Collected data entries
--------------------
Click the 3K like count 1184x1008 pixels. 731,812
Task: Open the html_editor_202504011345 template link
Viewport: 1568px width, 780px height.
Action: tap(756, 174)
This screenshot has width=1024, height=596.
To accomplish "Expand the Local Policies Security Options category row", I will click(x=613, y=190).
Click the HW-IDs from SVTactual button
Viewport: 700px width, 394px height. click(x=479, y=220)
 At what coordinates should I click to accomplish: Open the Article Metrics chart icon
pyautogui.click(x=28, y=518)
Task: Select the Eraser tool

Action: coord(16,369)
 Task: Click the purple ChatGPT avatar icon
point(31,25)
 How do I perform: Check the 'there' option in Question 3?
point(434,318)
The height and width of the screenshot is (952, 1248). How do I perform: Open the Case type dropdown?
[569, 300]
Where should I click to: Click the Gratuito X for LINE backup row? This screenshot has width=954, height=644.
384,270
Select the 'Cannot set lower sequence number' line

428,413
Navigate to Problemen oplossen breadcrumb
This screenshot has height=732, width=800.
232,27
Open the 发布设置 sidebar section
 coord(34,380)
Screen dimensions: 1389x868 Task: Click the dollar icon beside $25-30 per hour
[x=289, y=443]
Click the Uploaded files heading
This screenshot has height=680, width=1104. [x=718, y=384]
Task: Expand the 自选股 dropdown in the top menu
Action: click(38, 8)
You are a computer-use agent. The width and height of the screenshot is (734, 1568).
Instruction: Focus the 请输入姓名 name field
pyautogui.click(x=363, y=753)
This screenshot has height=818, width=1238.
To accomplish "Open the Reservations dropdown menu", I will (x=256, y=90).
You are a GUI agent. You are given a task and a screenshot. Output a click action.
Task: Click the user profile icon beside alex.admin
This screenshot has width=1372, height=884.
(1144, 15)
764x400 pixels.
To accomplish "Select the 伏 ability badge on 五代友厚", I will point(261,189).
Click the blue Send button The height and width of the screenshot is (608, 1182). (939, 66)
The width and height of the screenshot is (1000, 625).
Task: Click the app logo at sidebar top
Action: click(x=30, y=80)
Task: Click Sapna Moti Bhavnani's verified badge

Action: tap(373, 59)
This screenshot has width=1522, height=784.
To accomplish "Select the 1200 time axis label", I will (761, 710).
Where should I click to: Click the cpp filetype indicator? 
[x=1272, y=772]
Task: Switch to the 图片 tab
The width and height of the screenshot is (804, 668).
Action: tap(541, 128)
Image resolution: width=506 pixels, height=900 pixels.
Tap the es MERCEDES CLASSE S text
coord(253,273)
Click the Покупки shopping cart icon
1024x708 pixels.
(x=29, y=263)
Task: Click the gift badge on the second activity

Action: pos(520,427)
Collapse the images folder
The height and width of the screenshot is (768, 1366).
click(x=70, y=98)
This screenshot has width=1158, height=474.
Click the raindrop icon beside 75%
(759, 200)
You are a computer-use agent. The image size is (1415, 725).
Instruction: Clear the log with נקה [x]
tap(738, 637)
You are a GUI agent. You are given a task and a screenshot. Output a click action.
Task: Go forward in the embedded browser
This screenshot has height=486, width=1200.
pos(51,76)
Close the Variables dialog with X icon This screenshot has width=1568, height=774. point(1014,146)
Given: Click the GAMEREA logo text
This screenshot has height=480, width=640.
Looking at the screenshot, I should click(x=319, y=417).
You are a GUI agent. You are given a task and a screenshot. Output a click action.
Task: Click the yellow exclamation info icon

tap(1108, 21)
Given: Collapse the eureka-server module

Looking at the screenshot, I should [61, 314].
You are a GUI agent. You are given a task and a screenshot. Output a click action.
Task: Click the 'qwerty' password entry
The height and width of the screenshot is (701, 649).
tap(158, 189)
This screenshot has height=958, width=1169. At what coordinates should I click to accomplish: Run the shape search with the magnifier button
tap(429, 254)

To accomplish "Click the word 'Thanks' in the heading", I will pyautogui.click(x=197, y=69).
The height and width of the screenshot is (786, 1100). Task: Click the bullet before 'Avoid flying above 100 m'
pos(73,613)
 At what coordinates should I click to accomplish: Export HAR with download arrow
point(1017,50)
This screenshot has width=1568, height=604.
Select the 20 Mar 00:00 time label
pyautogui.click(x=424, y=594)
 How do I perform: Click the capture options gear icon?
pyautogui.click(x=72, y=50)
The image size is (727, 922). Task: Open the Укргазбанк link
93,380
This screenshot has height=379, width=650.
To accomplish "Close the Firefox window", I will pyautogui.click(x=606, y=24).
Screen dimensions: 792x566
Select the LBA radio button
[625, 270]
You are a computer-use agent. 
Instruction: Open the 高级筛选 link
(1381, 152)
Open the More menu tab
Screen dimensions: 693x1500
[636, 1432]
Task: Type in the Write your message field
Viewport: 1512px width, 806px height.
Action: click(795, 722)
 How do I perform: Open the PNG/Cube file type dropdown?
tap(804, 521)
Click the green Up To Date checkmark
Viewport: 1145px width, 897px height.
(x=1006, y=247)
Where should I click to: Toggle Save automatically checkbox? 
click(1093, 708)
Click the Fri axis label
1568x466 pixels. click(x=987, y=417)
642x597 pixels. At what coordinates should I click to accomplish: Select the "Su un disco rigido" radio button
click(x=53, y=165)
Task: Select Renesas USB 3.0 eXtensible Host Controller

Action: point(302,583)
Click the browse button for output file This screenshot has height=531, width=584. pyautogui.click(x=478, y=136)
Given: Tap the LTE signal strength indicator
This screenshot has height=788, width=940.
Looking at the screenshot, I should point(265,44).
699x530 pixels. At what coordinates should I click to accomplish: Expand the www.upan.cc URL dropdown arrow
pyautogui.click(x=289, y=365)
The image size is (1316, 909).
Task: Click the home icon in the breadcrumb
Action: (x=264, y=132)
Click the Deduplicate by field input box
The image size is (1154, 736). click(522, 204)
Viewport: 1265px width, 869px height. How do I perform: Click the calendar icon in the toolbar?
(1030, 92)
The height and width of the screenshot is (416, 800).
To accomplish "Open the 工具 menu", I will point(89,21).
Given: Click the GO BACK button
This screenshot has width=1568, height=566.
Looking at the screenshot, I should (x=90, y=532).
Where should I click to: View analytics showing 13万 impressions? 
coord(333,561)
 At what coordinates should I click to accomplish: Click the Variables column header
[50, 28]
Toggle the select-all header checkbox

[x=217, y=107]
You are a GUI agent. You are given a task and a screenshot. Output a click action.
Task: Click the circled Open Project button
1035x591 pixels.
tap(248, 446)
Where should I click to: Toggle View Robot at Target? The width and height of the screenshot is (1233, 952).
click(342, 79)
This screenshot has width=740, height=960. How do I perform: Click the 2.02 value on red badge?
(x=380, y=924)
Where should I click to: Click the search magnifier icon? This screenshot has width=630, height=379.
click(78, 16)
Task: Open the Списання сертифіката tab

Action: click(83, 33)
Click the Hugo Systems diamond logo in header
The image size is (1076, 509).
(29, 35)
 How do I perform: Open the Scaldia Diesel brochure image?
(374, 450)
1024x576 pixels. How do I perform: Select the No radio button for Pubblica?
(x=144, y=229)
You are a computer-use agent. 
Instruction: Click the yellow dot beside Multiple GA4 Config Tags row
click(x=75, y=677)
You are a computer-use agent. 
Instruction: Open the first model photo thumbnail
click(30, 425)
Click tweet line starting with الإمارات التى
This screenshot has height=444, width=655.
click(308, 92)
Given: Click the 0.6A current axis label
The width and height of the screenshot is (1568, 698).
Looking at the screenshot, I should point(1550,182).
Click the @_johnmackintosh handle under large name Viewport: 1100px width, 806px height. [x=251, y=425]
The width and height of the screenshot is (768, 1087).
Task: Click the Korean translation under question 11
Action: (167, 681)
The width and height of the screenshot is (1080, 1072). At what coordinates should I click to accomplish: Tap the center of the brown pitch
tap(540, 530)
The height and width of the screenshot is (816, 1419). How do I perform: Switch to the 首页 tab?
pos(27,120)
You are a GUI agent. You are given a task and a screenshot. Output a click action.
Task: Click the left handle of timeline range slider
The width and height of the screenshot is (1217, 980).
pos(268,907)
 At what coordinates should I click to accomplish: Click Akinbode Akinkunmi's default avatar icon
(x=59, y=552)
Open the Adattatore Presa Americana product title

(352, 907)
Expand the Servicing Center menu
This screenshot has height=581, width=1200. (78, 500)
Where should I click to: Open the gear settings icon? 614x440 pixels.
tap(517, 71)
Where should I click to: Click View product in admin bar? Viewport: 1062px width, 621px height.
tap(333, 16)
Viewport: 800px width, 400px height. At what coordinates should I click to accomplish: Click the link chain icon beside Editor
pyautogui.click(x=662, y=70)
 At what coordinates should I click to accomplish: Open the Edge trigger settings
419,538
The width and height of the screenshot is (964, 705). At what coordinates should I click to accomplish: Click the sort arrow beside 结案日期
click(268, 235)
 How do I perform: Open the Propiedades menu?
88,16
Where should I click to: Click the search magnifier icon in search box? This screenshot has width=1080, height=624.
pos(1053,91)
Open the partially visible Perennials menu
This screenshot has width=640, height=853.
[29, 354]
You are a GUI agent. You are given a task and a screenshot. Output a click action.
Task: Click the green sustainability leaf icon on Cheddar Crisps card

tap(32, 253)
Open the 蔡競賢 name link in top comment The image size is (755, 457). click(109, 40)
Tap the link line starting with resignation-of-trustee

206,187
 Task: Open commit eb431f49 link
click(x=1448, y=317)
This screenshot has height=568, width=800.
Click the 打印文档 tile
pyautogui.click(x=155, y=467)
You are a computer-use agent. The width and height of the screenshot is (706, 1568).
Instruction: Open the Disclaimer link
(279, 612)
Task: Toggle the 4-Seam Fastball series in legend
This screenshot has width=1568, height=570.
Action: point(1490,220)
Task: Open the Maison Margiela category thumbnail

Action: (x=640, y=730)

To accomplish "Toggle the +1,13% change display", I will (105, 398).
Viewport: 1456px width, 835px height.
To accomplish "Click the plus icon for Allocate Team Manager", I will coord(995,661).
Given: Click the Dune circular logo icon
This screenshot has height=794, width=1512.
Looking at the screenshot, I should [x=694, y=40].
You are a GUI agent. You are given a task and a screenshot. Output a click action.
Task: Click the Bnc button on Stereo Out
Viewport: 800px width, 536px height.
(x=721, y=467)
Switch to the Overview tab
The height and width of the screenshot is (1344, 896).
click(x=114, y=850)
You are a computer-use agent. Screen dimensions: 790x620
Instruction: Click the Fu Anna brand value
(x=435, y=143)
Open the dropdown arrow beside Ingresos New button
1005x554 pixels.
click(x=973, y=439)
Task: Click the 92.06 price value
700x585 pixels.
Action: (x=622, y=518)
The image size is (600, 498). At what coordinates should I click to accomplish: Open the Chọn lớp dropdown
--------------------
Transcribe only, please, the lines from the first line of the records through the line with "is (734, 1568).". Both of those lines are included.

- _Solution below_:
Click the 3K like count 1184x1008 pixels. 731,812
Task: Open the html_editor_202504011345 template link
Viewport: 1568px width, 780px height.
Action: tap(756, 174)
This screenshot has width=1024, height=596.
To accomplish "Expand the Local Policies Security Options category row", I will click(x=613, y=190).
Click the HW-IDs from SVTactual button
Viewport: 700px width, 394px height. click(x=479, y=220)
 At what coordinates should I click to accomplish: Open the Article Metrics chart icon
pyautogui.click(x=28, y=518)
Task: Select the Eraser tool

Action: coord(16,369)
 Task: Click the purple ChatGPT avatar icon
point(31,25)
 How do I perform: Check the 'there' option in Question 3?
point(434,318)
The height and width of the screenshot is (952, 1248). How do I perform: Open the Case type dropdown?
[569, 300]
Where should I click to: Click the Gratuito X for LINE backup row? This screenshot has width=954, height=644.
384,270
Select the 'Cannot set lower sequence number' line

428,413
Navigate to Problemen oplossen breadcrumb
This screenshot has height=732, width=800.
232,27
Open the 发布设置 sidebar section
 coord(34,380)
Screen dimensions: 1389x868 Task: Click the dollar icon beside $25-30 per hour
[x=289, y=443]
Click the Uploaded files heading
This screenshot has height=680, width=1104. [x=718, y=384]
Task: Expand the 自选股 dropdown in the top menu
Action: click(38, 8)
You are a computer-use agent. The width and height of the screenshot is (734, 1568).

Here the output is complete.